For most video applications you will want to stream the video and play/seek as you go, rather than having to download the entire video, as you point out.

At this tine there are three major DRM's commonly used to encrypt and share keys between the server and the client: Widevine, PlayReady and FairPlay. All three will support the functionality you want for streamed videos. The disadvantage is that you will usually have to pay to use these DRM services.

You can also use HLS or DASH to streams the video, Adjustable Bit Rate or ABR streaming protocols (https://stackoverflow.com/a/42365034/334402).

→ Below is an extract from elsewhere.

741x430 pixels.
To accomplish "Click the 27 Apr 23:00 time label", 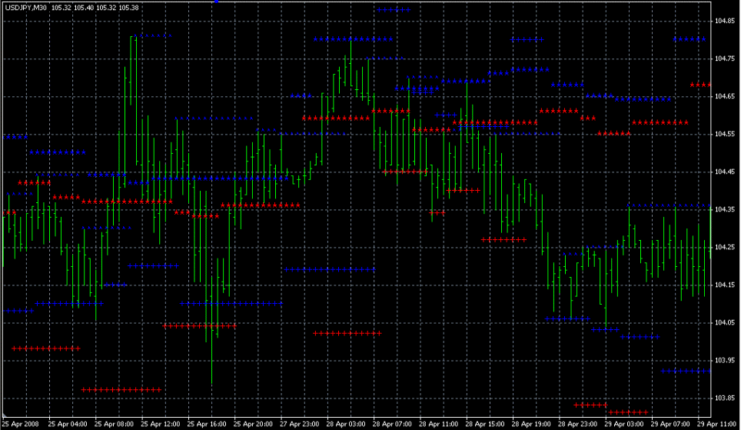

These allow you also use less secure, but possibly adequate for your needs, key sharing mechanisms that essentially allow the key be shared in the clear while the content itself is still encrypted. These are both free and well supported:

  • HLS AES Encryption
  • DASH Cleasrkey Encryption

Have a look at these answers for examples of generating both streams: https://stackoverflow.com/a/45103073/334402, https://stackoverflow.com/a/46897097/334402

You can play back the streams using open source players like DASH.JS for browser and ExoPlayer for Android Native.

If you wanted more security but still wanted to avoid using a commercial DRM, you could also modify the above to configure the key on your player client directly rather than transiting it from server to client.

You then do have the risk that someone could hack or reverse engineer your client app to extract the key, but I think you will have this with your original approach anyway. The real value of DRM's systems is not the content encryption, which is essentially just AES, but the mechanisms they use to securely transport and store the keys. Ultimately, it is a question of cost and benefit - it sounds like your solution may work quite adequately with a custom configured key implementation.

As an aside, on the seeking question - most video formats are broken into groups of pictures or frames which can be decoded separately from the rest of the video before and afterwards, with the help of some header info. So you can decode at, or at least near, any given point without having to decode the entire video up to that point.

The thumbnails you see when you scroll or hover along the timeline on a player are generally actually a separate stream of still image snapshots or thumbnails at regular intervals in the video. This allows the player show the appropriate thumbnail as if it is showing the frame at that point in the video. If the user clicks to that point then the player requests that section of the video, if it does not already have it, decodes the relevant chunk and starts playing it.